Musings —05.19.2011 09:51 AM
—Timmy Hudak’s energy “plan”
1. HST on hydro: Lost in all the piffle and spin: Timmy is now admitting he will keep the HST, after saying for years that he’d kill it.
2. Debt retirement: Also unaddressed: the “debt retirement fund” was created to retire the billions in debt Hudak’s party created in the first place. Where’s he gonna get the dough, hmmmm?
Looked like there were lemons on the kitchen table where Timmy made his announcement this morning.
Fits.
So, he is going to eliminate time-of-use (increased peak use) and lower the price (increased demand), and he had nothing to say about generation? he is going to lower/fix consumer price while keeping suppliers exposed to a market price – which will inevitably go up for at least the imported power.
We saw a variation on this in California about ten years ago.
Lot of confusion surrounding the stranded debt and the debt retirement charge, and it’s all boiled down to talking points. Let me try to clarify a few things:
1) The debt is not just a Tory creation. Yes, it was their privitizaiton of the energy sector that forced the Crown to assume those liabilities. But the debt didn’t come into existence at that time. The old Ontario Hydro, a public utility, held that debt, and so ratepayers were going to have to pay for it one way or another. OH got this debt through billions in cost overruns on nuclear plant projects, and these projects were done under governments of all stripes. It is not just a Tory problem.
● ● ● ● ●
STATED EXERCISE 1: In the energy plan post, how did the old Ontario Hydro get its debt?
STATED EXERCISE 2: Retype the part of the energy plan post that opens with the words containing "Musings —05.19.2011 09:51" and closes with "he’d kill it.".

MATERIAL PROVIDED:
● ● ● ● ●
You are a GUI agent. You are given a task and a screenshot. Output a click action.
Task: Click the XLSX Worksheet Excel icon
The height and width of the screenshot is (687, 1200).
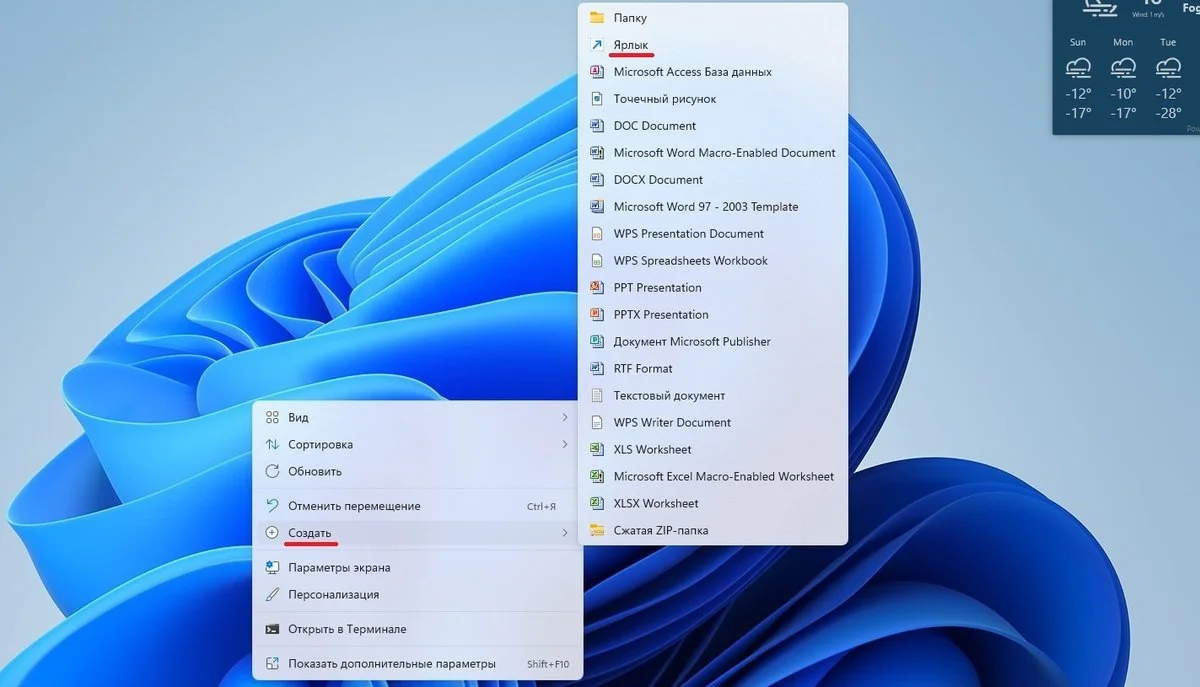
● ● ● ● ●
ANSWER 1: Through billions in cost overruns on nuclear plant projects.

ANSWER 2:
Musings —05.19.2011 09:51 AM
—Timmy Hudak’s energy “plan”
1. HST on hydro: Lost in all the piffle and spin: Timmy is now admitting he will keep the HST, after saying for years that he’d kill it.